Pull out the records word for word, starting with the line that contains "Click the cart icon on W Koszyku" and going on through the line that contains "Viewport: 659px width, 458px", and give only those lines.
* BEGIN DATA LINES *
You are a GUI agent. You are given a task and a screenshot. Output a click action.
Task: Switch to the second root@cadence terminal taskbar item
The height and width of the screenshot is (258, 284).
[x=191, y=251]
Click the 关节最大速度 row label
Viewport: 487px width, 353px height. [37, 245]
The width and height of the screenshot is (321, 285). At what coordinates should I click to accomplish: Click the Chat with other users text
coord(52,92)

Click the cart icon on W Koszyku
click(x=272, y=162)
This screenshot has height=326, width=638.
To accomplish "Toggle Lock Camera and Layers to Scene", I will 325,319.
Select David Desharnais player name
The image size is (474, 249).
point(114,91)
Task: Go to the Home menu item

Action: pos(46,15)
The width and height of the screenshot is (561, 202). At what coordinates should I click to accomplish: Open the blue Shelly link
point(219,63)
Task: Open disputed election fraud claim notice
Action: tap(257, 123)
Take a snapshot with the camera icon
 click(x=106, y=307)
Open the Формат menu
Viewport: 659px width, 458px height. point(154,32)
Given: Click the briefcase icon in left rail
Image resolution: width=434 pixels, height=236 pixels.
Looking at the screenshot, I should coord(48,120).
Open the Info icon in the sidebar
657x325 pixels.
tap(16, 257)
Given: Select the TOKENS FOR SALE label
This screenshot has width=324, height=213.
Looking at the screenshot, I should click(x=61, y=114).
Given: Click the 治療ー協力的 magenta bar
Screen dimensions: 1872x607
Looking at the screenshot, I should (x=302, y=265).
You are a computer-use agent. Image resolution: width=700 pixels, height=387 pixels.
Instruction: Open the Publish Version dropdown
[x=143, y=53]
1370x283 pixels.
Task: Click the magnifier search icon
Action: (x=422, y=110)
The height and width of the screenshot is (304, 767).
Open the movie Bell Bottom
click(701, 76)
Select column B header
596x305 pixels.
* END DATA LINES *
## ANSWER TO THE PROBLEM
Click the cart icon on W Koszyku
click(x=272, y=162)
This screenshot has height=326, width=638.
To accomplish "Toggle Lock Camera and Layers to Scene", I will 325,319.
Select David Desharnais player name
The image size is (474, 249).
point(114,91)
Task: Go to the Home menu item

Action: pos(46,15)
The width and height of the screenshot is (561, 202). At what coordinates should I click to accomplish: Open the blue Shelly link
point(219,63)
Task: Open disputed election fraud claim notice
Action: tap(257, 123)
Take a snapshot with the camera icon
 click(x=106, y=307)
Open the Формат menu
Viewport: 659px width, 458px height. point(154,32)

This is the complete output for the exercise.